### Your task
In the listing below, locate the lines that hold "computer" and copy them.
============
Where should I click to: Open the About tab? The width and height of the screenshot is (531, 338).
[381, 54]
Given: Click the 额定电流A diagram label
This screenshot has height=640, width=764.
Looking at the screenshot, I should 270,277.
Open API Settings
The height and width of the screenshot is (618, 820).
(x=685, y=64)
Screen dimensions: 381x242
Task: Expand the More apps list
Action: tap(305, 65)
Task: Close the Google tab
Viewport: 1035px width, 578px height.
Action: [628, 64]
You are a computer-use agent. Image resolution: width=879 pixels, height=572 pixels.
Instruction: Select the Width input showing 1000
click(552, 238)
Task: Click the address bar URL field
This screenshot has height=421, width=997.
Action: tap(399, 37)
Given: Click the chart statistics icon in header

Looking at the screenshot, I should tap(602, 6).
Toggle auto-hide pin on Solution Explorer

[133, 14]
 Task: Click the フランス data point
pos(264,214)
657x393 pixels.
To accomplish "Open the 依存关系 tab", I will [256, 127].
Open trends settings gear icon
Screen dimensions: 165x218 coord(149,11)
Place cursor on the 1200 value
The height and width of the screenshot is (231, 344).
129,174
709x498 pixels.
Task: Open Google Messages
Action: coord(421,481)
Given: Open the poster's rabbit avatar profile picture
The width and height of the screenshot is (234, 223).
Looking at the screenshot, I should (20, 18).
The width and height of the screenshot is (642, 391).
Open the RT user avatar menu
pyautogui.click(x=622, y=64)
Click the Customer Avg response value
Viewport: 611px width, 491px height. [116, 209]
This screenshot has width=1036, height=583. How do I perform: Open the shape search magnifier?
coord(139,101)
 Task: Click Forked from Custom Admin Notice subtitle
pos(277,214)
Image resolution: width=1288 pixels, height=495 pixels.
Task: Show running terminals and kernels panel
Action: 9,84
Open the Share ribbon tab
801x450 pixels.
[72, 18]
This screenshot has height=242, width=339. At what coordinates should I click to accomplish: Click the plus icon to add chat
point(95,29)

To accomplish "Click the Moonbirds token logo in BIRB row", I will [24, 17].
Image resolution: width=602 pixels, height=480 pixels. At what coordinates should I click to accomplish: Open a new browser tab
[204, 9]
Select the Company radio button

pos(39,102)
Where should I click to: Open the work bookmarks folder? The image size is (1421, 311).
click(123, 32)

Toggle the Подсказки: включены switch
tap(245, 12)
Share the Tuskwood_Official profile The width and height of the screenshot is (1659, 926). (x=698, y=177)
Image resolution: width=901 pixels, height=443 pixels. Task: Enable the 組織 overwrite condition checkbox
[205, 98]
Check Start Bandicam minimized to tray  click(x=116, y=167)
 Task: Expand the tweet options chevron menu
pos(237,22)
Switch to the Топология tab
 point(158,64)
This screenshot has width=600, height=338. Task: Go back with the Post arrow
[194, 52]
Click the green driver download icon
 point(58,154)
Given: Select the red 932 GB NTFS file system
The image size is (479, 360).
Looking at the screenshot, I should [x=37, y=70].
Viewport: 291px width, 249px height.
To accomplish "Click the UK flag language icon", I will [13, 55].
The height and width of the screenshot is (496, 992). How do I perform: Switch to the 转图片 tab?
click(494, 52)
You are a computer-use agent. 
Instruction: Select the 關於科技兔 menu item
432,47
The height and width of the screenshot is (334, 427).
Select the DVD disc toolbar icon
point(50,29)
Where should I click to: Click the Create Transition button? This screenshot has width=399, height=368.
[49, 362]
============
### Response area
You are a computer-use agent. Image resolution: width=879 pixels, height=572 pixels.
You are a computer-use agent. 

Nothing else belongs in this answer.